Abarth's homologation efforts in the United States were similarly unsuccessful: the Sports Car Club of America (SCCA) denied the OTR 1000 approval as a near-series vehicle because of its radial cylinder head by demanding its own, unattainable homologation with 500 units; this left only participation in smaller, subordinate racing events or in the category of non-series "specials" in the US.

==Contemporary car prices==
At the beginning of 1966, the Fiat Abarth OTR 1000 Coupé cost 11,875 Deutschmarks in West Germany. The Fiat 850 Coupé, on which it was based, was listed at 5,880 German marks and the Abarth OT 1000 Coupé base model at 9,975, while the Fiat Abarth 1000 Bialbero coupé with a 1.0-liter DOHC engine and alloy bodywork from Sibona-Basano cost 22,800 marks.

For the price of a new OTR 1000 Coupé, one could instead have purchased an Alfa Romeo Giulia 1600 Spider Veloce, a BMW 2000 ti, a Mercedes-Benz 230, or two VW 1300 L ("Beetle") with money to spare.
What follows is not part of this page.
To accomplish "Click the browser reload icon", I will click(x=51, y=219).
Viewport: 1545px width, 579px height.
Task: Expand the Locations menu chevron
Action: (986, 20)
On the Italian home market, the OTR 1000 Coupé initially cost 1,410,000 and later 1,535,000 lire, while the simpler OT 1000 Coupé was available for 1,160,000 and a Fiat 850 Berlina for 798,000 lire. Popular add-ons included light-alloy wheels from Amadori or Campagnolo for 23,500 lire and steering wheels with wooden rim or leather covering for between 17,000 and 22,000 lire.

==Today==
Of the few original OTR 1000, only a few vehicles have survived to this day. Because of their inconspicuous appearance, they received little attention even among vehicle collectors for a long time. Today they are sought-after collector's items among lovers of the Abarth brand. On the 16th/17th of January, 2014, auction house RM/Sotheby's in Phoenix, Arizona auctioned a 1967 Fiat Abarth OTR 1000 Coupe (Corsa) for US$79,750.

On January 15, 2015, a similar model was listed for sale through Bonham's auction house in Scottsdale, Arizona, with an estimate of between $70,000 and $90,000.